Indonesian Political, Business & Finance News

Mandiri Economist Explains Positive Effects of Extending Rp200 Trillion Fund

| Source: CNBC Translated from Indonesian | Banking
Mandiri Economist Explains Positive Effects of Extending Rp200 Trillion Fund
Image: CNBC

Jakarta, CNBC Indonesia - Government funds placed in Bank Indonesia and then allocated to banks, amounting to Rp200 trillion, which were initially placed in September 2025, will mature in March 2026.

However, Minister of Finance Purbaya Yudhi Sadewa stated that the government has decided to extend the placement of these Rp200 trillion funds in domestic banks for another six months.

Chief Economist of Bank Mandiri, Andry Asmoro, said that PT Bank Mandiri (Persero) Tbk. (BMRI) welcomes this policy. He believes that the extension of the government’s Excess Budget Funds (SAL) will have a positive impact on banking liquidity.

“I believe that this extension of liquidity from the Minister of Finance will have a positive impact,” he said during a gathering event at Bank Mandiri in Jakarta, quoted on Thursday (February 26, 2026).

Asmoro explained that the positive impacts of extending the SAL funds include: firstly, it can ease the tension in the competition for liquidity, especially among large banks.

“Because, imagine if the funds were withdrawn when they matured, it would certainly be untimely,” he explained.

Secondly, there is potential for improved credit demand, which will provide space for banks to increase credit growth.

“So far, our projection for banking credit growth is in the high single-digit to low double-digit range, meaning between 9% and 11%,” he said.

Finally, if the tension in the competition for banking liquidity decreases, it can lower the tension in bank interest rates.

“Because, as you know, even though the BI Rate has been cut by a total of 125 bps, the decrease in third-party deposit rates has still been relatively limited,” he added.

“This is what should have a positive impact. The timeline is also quite long, with another six months until September.

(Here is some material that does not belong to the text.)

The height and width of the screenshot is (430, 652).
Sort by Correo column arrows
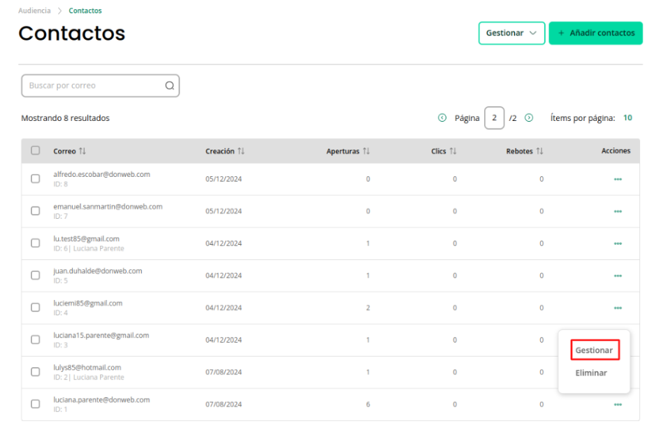pos(83,151)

I think it is likely to be extended again,” he concluded.

For information, Minister of Finance Purbaya stated that the extension of placing excess funds, or SAL, which have been placed in BI and then allocated to banks, was decided because it has proven to be able to reduce lending rates.

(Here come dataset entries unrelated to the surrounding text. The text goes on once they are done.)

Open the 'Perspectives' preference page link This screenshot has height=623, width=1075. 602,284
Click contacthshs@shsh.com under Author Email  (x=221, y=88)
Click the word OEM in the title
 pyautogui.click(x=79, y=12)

He said that the weighted average lending rate as of January 2026 had fallen to 8.80% from 9.20% in January 2025. Purbaya considers this a positive effect of placing the Rp200 trillion in Himbara (a group of state-owned banks).

“However, we hope that banks will be more proactive in finding borrowers,” said Purbaya.

As is known, the extension of SAL funds in Himbara banks has been regulated in the Minister of Finance’s Decree (KMK) Number 276 of 2025.